Pulmonary inflammation is associated with respiratory disorders such as pulmonary arterial hypertension and chronic obstructive pulmonary disease. A hallmark of these diseases is an increase in reactive oxygen species in the body, leading to further inflammation and acerbation of these diseases. Fortunately, a class of natural products termed plant-derived flavonoids have been found to alleviate inflammation and oxidative stress in lung tissue, making them promising therapeutic agents for the treatment of pulmonary diseases. Flavonoids are accessible and cost-effective, with quercetin being one of the most commonly consumed flavonoids in the human diet.

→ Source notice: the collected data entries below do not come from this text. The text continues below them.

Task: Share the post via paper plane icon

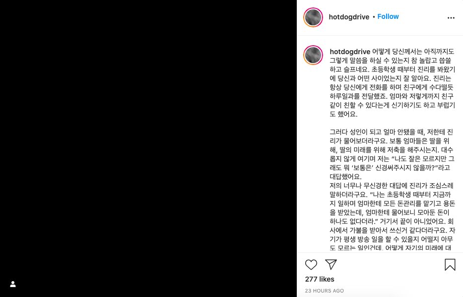Action: pyautogui.click(x=331, y=265)
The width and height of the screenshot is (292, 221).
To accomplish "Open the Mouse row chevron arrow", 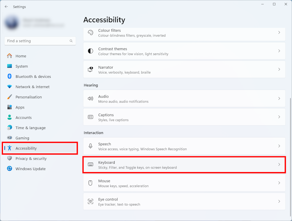I will 279,183.

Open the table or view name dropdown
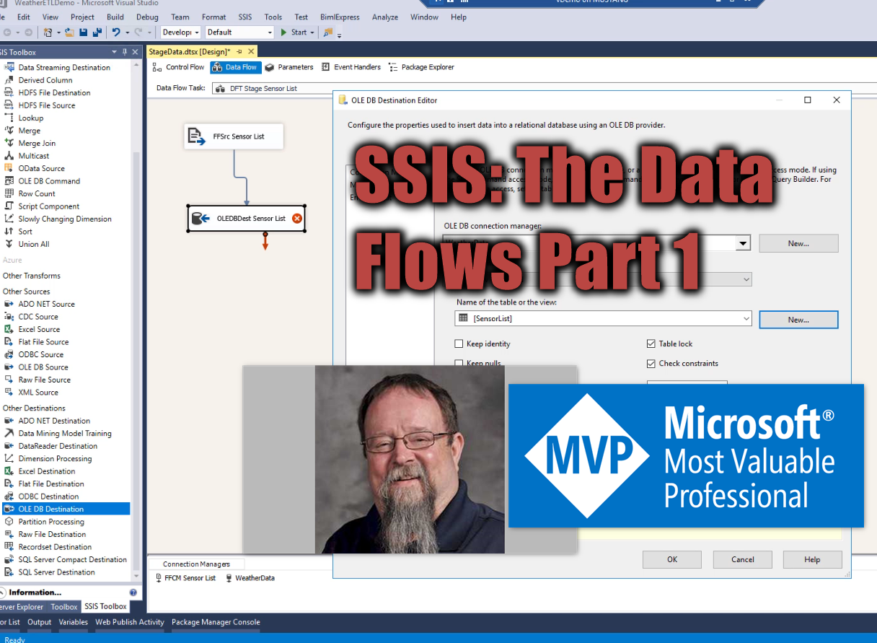tap(746, 318)

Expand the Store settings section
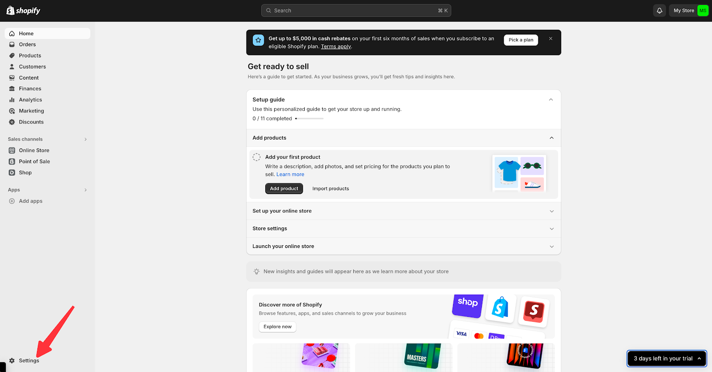pos(551,229)
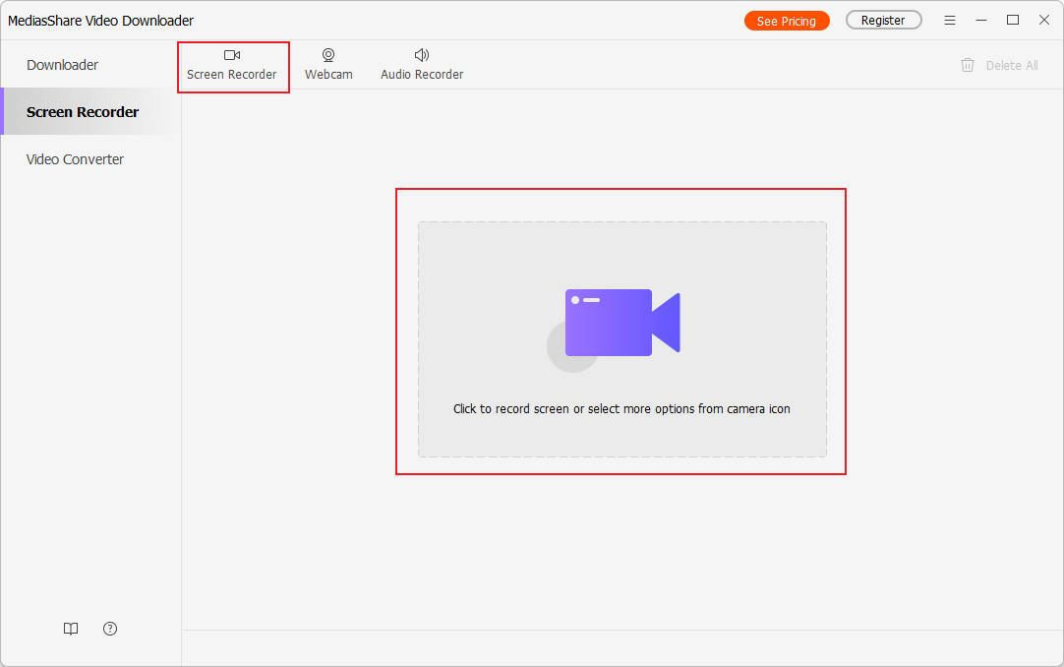The image size is (1064, 667).
Task: Click the purple camcorder icon to record
Action: click(x=621, y=322)
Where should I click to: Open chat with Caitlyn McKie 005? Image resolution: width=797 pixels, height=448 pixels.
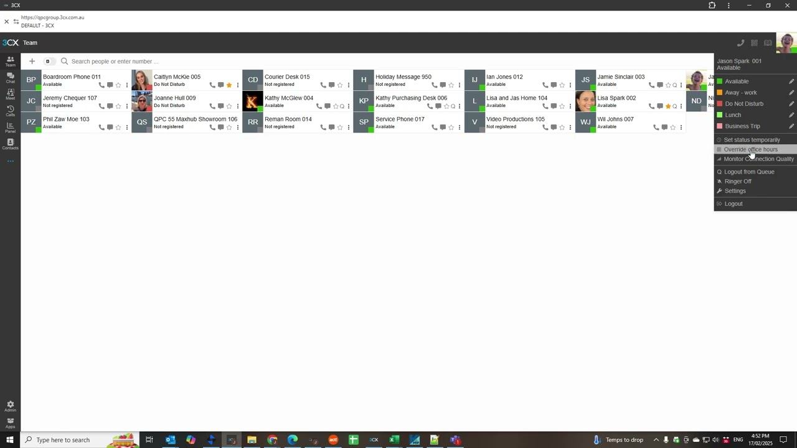(220, 85)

Despite its therapeutic potential, the efficacy of quercetin is limited due to its poor water solubility, thereby limiting its oral bioavailability. This can be overcome through the encapsulation of quercetin in polymeric-based nanoparticles (NP) and microparticles (MP) for localized delivery to the lungs. Both NP and MP can increase the bioavailability of querc­etin while lowering its dosage amount and frequency. Quercetin-loaded nanoparticles (Q-NP) were formulated via nanoprecipitation and tested for their size, homogeneity, and drug loading. The particles were <200 nm in diameter, with a low polydispersity index, and high drug loading. An antioxidant assay was used to confirm that Q-NP retained high antioxidant properties of quercetin. Quercetin-loaded nanocomposite microparticles (Q-nCmP) were successfully prepared by spray-drying Q-NP to formulate a dry powder aerosol. The Q-nCmP demonstrated desirable morphology and aerosol dispersion properties, high drug loading, and were successfully redispersed­ back into parent Q-NP formulation. Our ongoing research aims to further the development of effective and safe therapies for lung inflammation and chronic respiratory disorders.